(Provided information begins)
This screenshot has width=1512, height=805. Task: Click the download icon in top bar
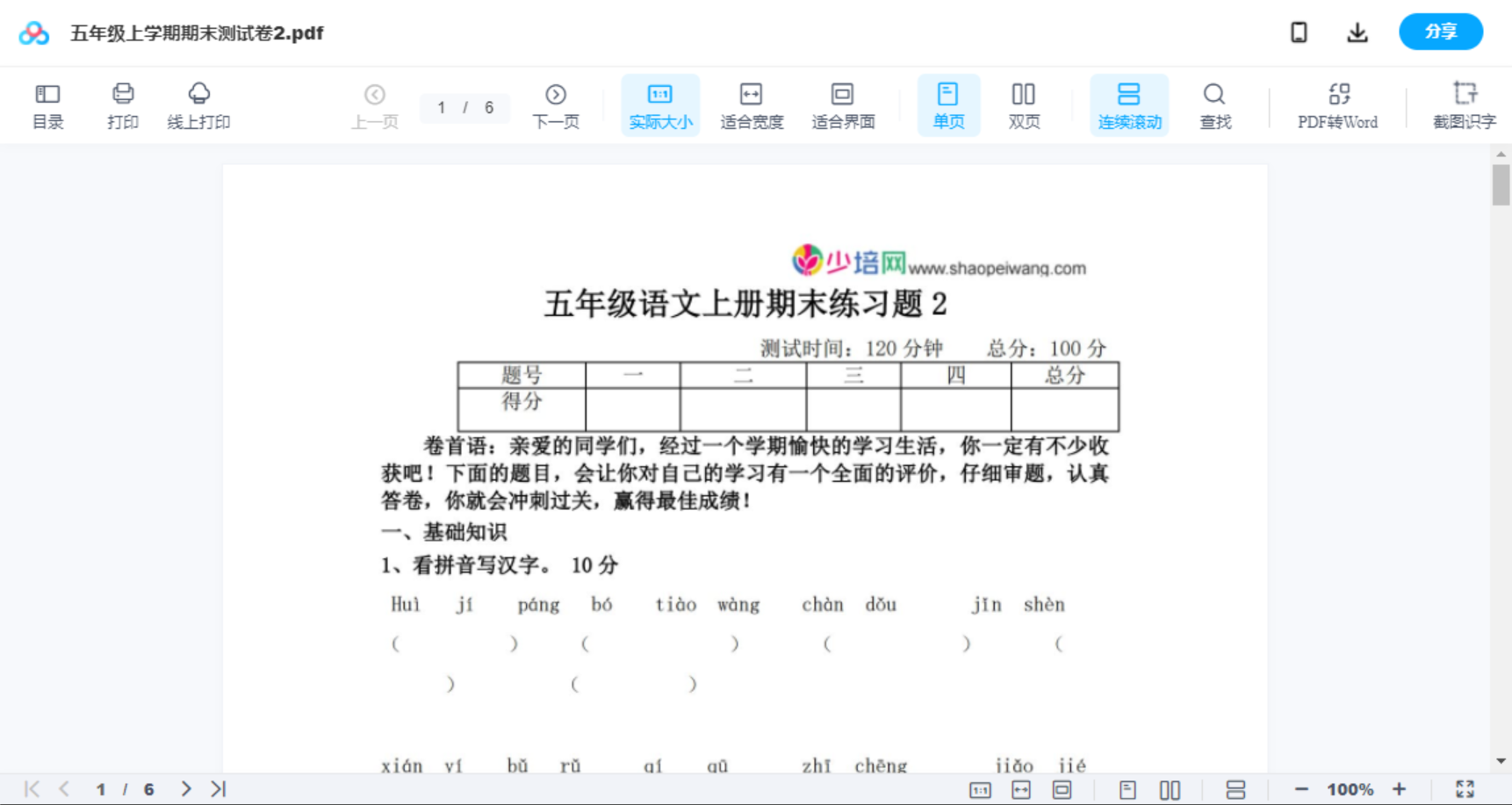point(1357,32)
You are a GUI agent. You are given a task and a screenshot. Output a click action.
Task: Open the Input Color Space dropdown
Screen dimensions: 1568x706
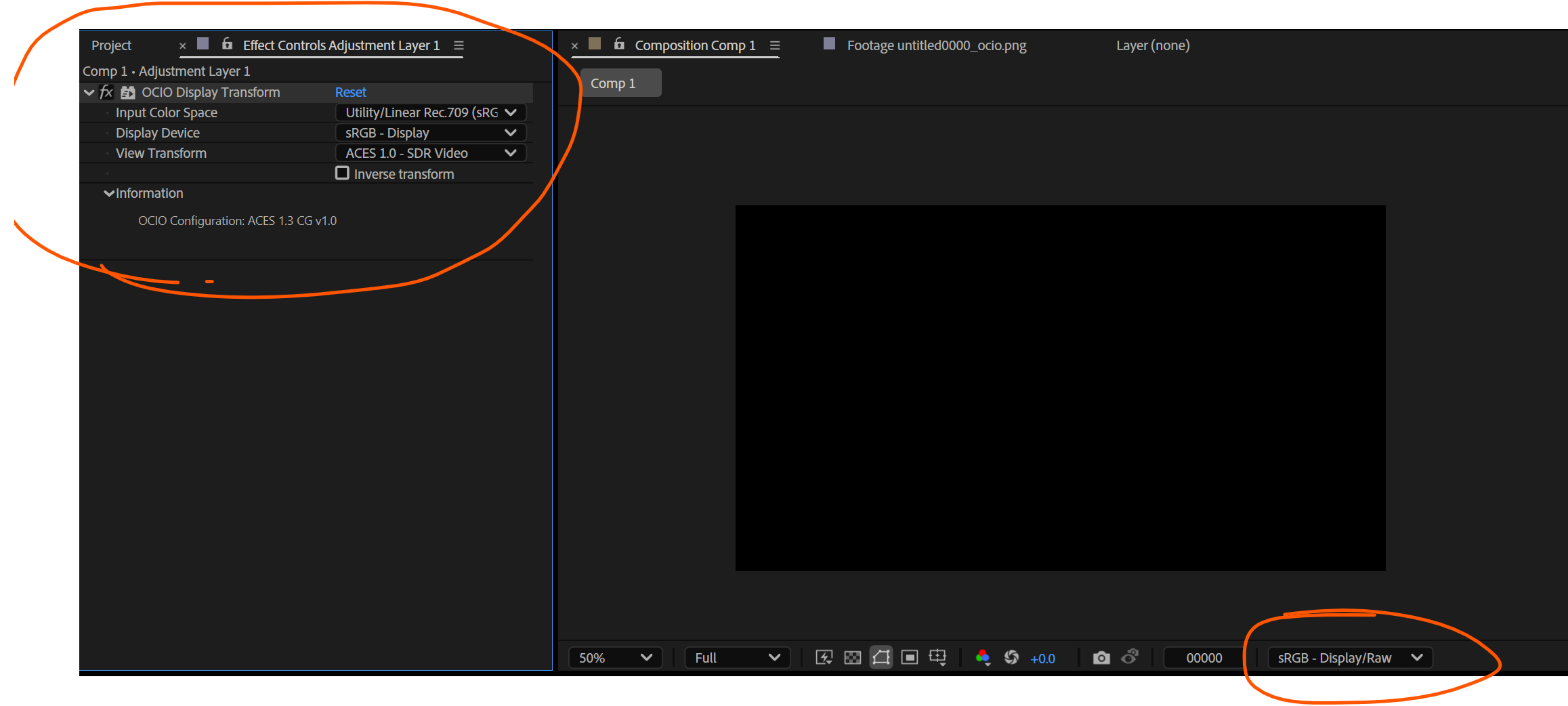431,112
(Provided information ends)
▸ What you have to do:
Quote exactly, and only, the lines from the one containing "Task: Open the Input Color Space dropdown" through the last line of the records above, both included; leave out any pictures.

▸ Exercise response:
Task: Open the Input Color Space dropdown
Screen dimensions: 1568x706
431,112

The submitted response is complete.